I assume the other residents are bringing a lot of different interests to Summer Forum as well. Does that affect the discussions that go on?

We make the theme very purposefully huge and expansive. And the discussions themselves are completely open-ended. There aren’t any questions or prompts to the discussions. I think that was a little uncomfortable at first, the first time we did it. But I also think that it can be an empowering structure.

I want to create a minor chaos — not a major chaos — where you feel some comfort because you’re aware of some general structure that surrounds you but there’s enough space to take it in so many directions.

Do you have a favorite moment from the last Summer Forum?

I wouldn’t say it’s a moment, but I just loved the sound of people talking all the time. It was just like a little hive of people extending conversation even after hours and hours each day of scheduled conversation. The intensity really never diminished. For me that’s very energizing.

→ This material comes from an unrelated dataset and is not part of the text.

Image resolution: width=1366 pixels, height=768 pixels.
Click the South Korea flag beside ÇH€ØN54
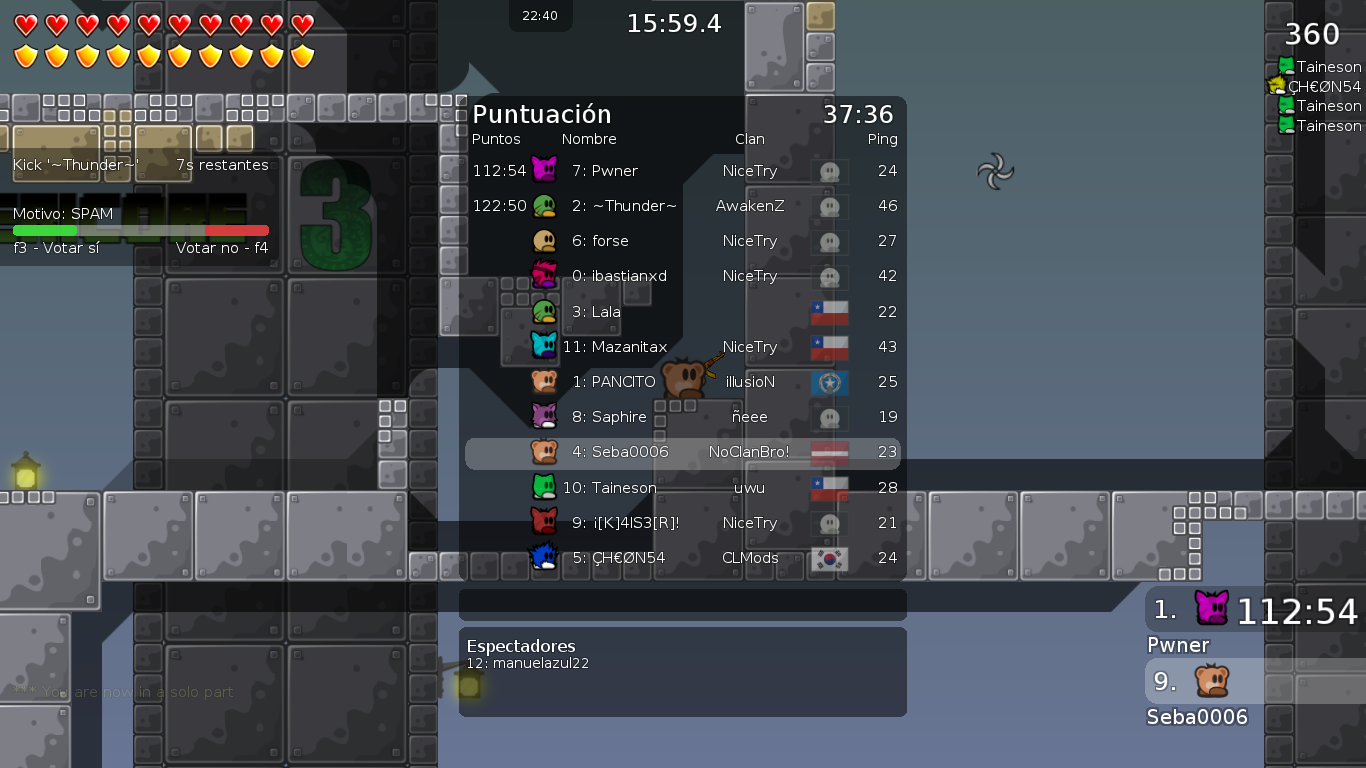pos(829,558)
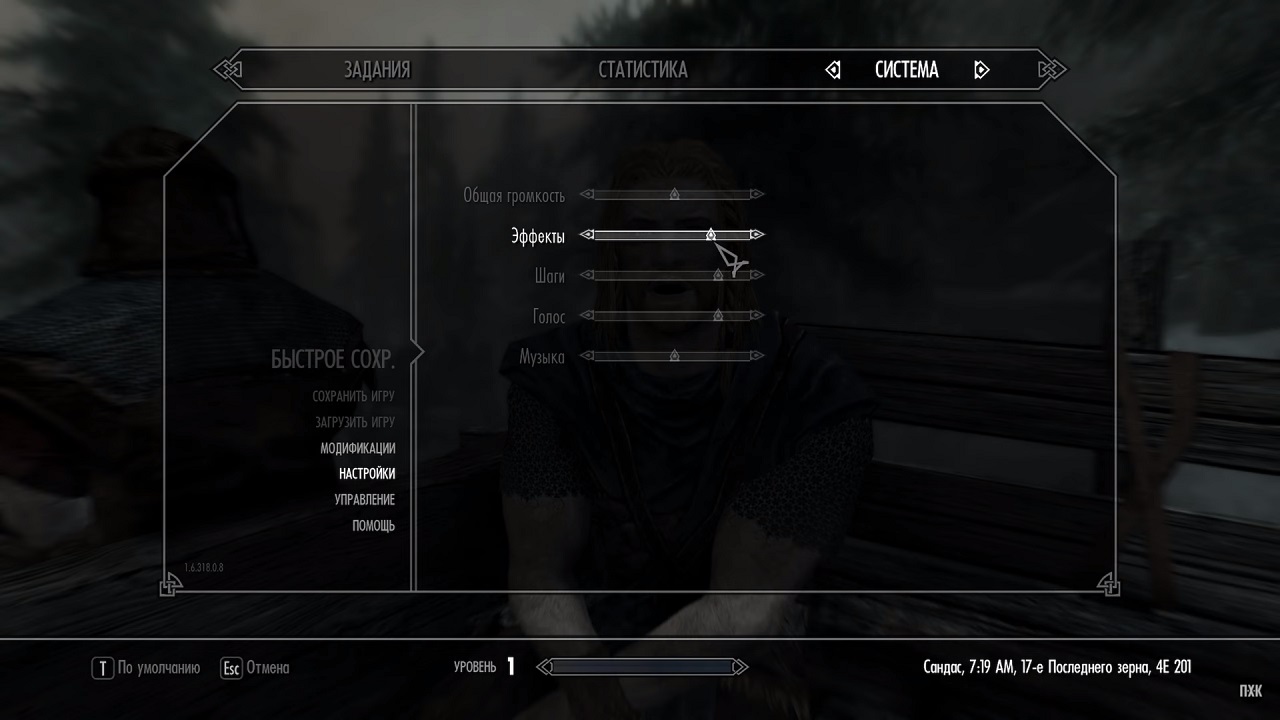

Also, when Lucky Dragons [an experimental music group who were invited guests] performed later in the week. Their set requires community interaction, so by the end we were all linking hands with everyone in the room. The energy there felt really incredible. It was the same kind of intensity as the discussion. I felt like the sound waves were doing something very similar.

You talked about the artists’ residency as a model for this. Is there anything else you look to as a model?

I talk about it like a graduate seminar. I also use the model of a book club a lot. I usually say Summer Forum is like a book club if you’re the type of person who comes to a book club and is dissatisfied with how far the conversation goes — that moment of changing the subject at the end of the book club comes too soon.

This interview has been condensed and edited for clarity.

Megan Marz is a writer and editor living in Chicago.